In vivo stimulation of natural killer T cells and downstream regulatory T cells to reduce acute graft-versus-host disease
Allogeneic hematopoietic cell transplantation (HCT) is a curative treatment for many malignant and non-malignant hematological conditions but is limited by the development of acute and chronic graft-versus-host disease (GVHD) (1), which can have long-term impacts on survivorship (2). The addition of post-transplant cyclophosphamide with standard GVHD prophylaxis is increasingly being used in human leukocyte antigen (HLA)-matched HCT recipients receiving reduced intensity conditioning (3).

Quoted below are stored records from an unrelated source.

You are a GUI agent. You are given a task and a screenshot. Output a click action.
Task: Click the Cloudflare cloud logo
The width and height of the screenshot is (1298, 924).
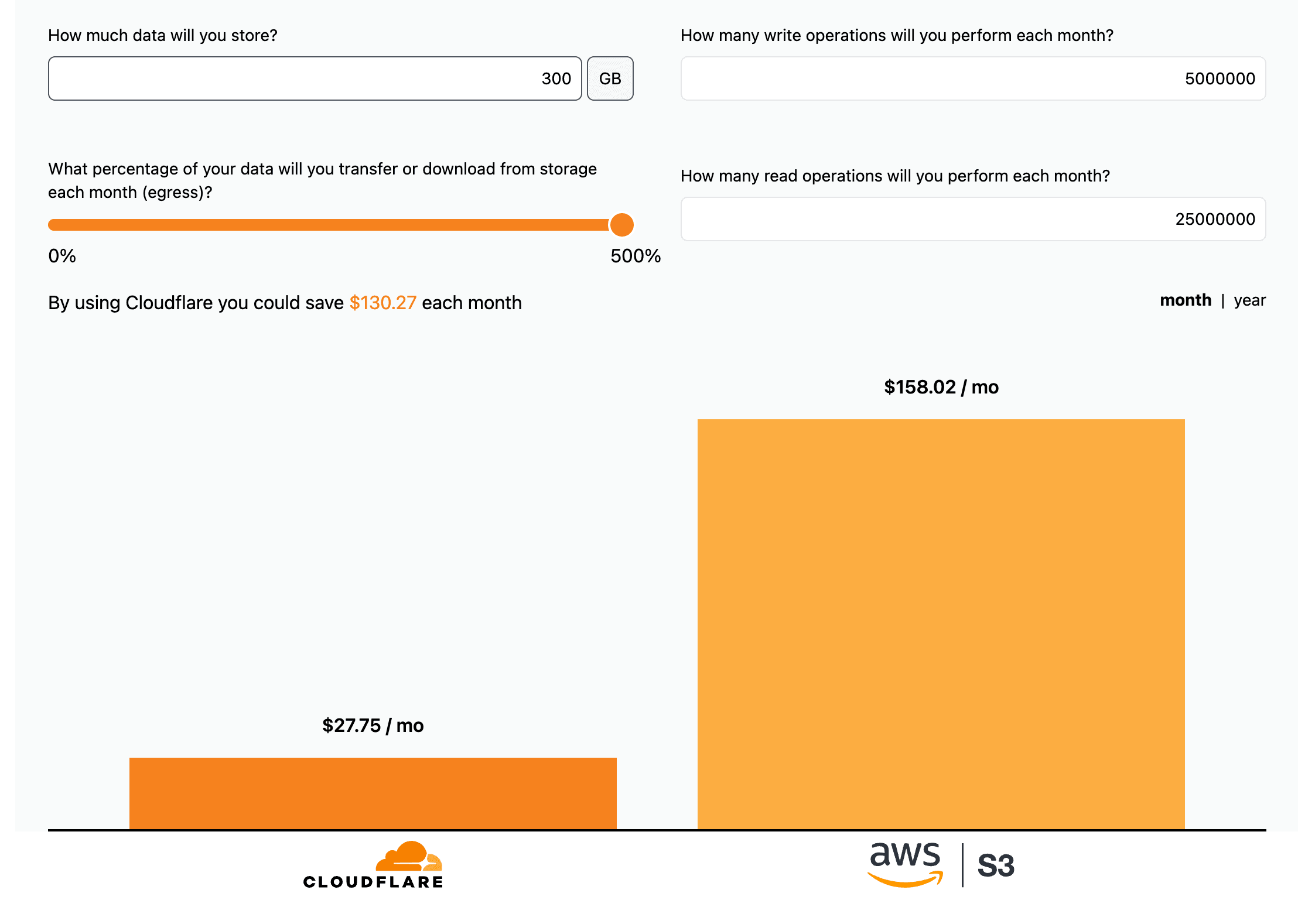408,856
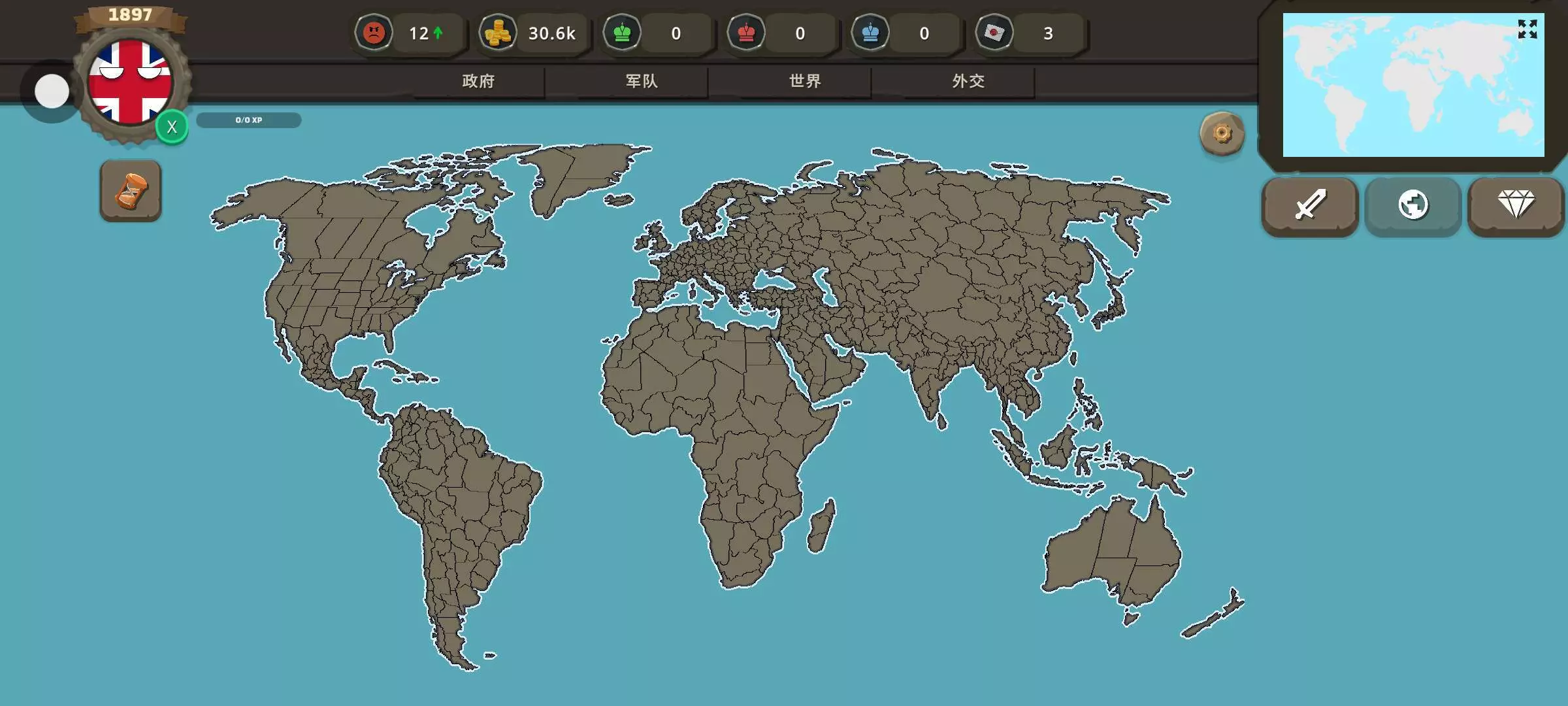Click the 0/0 XP progress bar

(x=249, y=120)
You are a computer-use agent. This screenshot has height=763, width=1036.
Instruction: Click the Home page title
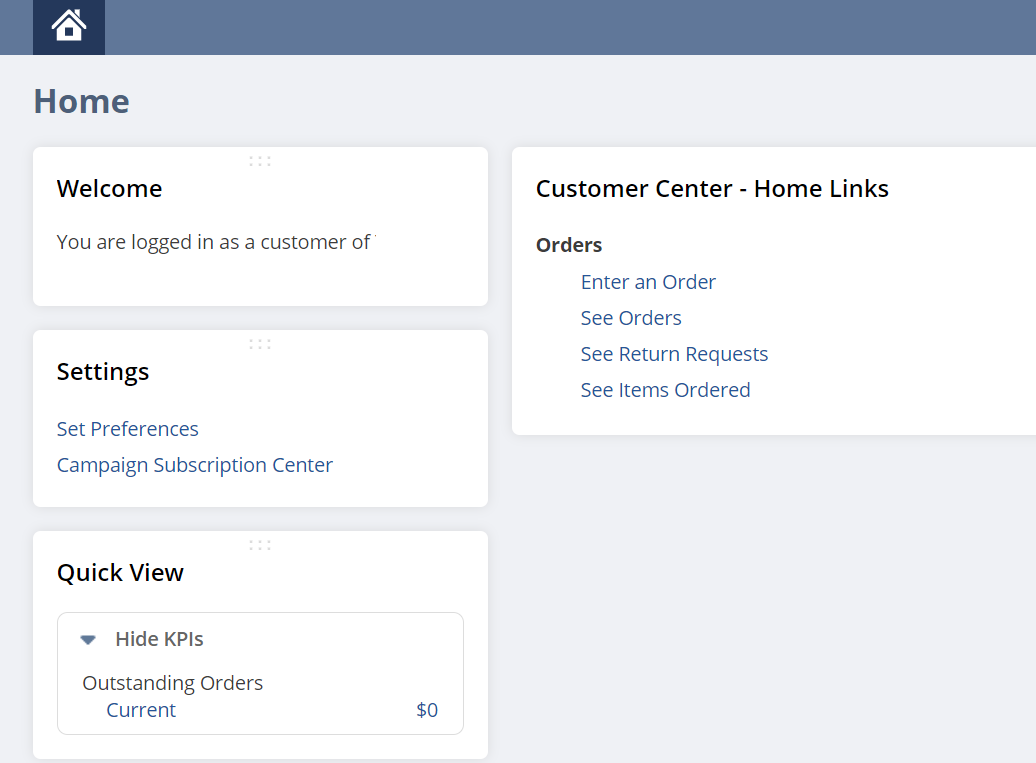[x=81, y=100]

In contrast, improvements in GVHD prophylaxis in HLA-matched HCT recipients requiring myeloablative conditioning remain to be developed. In a new clinical study, DeFilipp, Chen and colleagues used RGI-2001 with standard GVHD prophylaxis to demonstrate its safety and determine its efficacy in reducing acute GVHD in HLA-matched myeloablative HCT patients (4). This provides a potentially improved form of GVHD prophylaxis in this transplant setting.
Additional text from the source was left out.